The quarterly operating results of the Company can vary significantly
depending on several factors, any of which could harm the Company's business,
financial condition or results of operations. In particular, the Company's
quarterly results of operations can vary due to the volume and timing of product
orders received and delivered during the quarter, the ability of the Company and
its key suppliers to respond to changes made by customers in their orders, and
the timing of new product introductions by the Company and its competitors. The
quarterly operating results also may vary significantly depending on other
factors, including the mix of products sold, the cost and availability of
components and subsystems, relative prices of the Company's products, adoption
of new technologies and industry standards, competition, fluctuations in foreign
currency exchange rates, regulatory developments, and general economic
conditions.
Manufacturers of digital microwave telecommunications equipment are
experiencing, and are likely to continue to experience, intense price pressure,
which has resulted, and is expected to continue to result, in downward pricing
pressure on the Company's products. As a result, the Company has experienced,
and expects to continue to experience, declining average sales prices for its
products. The Company's future profitability is dependent upon its ability to
improve manufacturing efficiencies, reduce material costs of products, and to
continue to introduce new products and product enhancements. Any inability of
the Company to respond to increased price competition would harm the Company's
business, financial condition and results of operations.
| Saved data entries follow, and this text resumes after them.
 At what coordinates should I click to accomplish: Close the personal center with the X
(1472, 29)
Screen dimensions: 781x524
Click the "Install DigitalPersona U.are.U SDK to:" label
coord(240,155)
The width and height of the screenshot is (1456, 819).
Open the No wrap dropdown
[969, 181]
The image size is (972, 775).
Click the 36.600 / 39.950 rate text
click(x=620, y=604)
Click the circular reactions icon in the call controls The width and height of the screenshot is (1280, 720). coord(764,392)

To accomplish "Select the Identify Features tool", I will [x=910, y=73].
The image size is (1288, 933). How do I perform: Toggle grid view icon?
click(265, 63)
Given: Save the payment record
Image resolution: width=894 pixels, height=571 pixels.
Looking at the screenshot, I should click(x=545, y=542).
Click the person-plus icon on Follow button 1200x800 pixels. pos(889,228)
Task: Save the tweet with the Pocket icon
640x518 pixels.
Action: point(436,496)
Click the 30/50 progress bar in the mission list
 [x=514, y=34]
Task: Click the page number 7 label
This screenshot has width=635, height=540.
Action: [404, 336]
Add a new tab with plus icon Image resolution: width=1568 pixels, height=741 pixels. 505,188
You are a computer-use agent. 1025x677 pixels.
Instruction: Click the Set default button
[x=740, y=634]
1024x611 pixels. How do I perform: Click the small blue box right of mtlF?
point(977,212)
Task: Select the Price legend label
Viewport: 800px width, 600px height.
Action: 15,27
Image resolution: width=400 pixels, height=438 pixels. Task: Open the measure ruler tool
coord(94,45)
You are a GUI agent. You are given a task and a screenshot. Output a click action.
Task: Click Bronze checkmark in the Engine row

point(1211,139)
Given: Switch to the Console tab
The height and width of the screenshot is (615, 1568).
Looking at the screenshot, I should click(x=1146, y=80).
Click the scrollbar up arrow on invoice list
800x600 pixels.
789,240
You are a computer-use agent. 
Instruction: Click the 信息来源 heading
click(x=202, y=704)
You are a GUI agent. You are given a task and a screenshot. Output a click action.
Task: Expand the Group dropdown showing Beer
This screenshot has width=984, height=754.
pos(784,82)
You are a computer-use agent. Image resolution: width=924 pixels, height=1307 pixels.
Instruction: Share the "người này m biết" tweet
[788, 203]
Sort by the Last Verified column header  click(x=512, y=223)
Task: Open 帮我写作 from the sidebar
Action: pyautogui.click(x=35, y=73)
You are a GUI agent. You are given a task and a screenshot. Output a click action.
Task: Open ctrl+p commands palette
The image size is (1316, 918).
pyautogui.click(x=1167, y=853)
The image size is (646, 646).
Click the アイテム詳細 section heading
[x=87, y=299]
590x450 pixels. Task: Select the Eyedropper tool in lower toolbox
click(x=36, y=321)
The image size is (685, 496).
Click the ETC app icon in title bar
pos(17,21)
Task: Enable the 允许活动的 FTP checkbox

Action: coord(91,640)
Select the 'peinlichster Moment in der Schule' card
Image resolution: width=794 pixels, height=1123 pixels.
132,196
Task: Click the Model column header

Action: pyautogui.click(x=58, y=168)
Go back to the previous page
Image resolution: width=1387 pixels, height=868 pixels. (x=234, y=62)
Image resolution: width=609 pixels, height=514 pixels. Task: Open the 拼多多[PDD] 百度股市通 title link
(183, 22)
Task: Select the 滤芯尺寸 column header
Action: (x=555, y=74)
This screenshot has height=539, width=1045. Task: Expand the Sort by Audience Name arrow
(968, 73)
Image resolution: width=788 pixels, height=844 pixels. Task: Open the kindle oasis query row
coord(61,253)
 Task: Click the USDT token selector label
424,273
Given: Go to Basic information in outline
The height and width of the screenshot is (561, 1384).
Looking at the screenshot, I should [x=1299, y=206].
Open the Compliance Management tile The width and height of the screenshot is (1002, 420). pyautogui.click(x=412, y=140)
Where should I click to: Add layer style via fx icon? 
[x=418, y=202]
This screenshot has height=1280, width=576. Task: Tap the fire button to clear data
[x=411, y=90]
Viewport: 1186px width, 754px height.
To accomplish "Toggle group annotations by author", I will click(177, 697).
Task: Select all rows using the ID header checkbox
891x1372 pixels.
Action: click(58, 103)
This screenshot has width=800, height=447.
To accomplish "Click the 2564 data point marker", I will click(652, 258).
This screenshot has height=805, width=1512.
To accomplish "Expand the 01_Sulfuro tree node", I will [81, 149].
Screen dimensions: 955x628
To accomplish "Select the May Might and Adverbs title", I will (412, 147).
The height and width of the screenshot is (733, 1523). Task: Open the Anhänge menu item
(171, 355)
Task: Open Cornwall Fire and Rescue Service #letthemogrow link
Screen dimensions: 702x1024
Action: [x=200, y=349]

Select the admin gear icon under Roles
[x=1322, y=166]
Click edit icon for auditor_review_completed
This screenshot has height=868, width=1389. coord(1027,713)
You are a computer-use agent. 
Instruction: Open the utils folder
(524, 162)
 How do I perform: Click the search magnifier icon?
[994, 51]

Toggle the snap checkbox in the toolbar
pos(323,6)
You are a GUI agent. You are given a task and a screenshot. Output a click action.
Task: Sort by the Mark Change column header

The markets for the Company's products are extremely competitive, and the
Company expects that competition will increase. The Company's existing and
potential competitors include established and emerging companies, such as
PAGE 11
L.M. Ericsson, Northern Telecom, Siemens AG, Microwave Communications
Division of Harris Corporation, P-COM, Alcatel, Nokia, NERA, NEC, Sagem and
SIAE, many of which have more extensive engineering, manufacturing and
marketing capabilities and significantly greater financial, technical, and
personnel resources than the Company. The Company believes that its ability
to compete successfully will depend on a number of factors both within and
outside its control, including price, quality, availability, customer service
and support, breadth of product line, product performance and features, rapid
delivery, reliability, timing of new product introductions by the Company,
its customers and its competitors, and the ability of its customers to obtain
financing. The Company continues to experience customer demands for shorter
delivery cycles. There can be no assurance that the Company will have the
financial resources, technical expertise, or marketing, sales, distribution,
and customer service and support capabilities to compete successfully.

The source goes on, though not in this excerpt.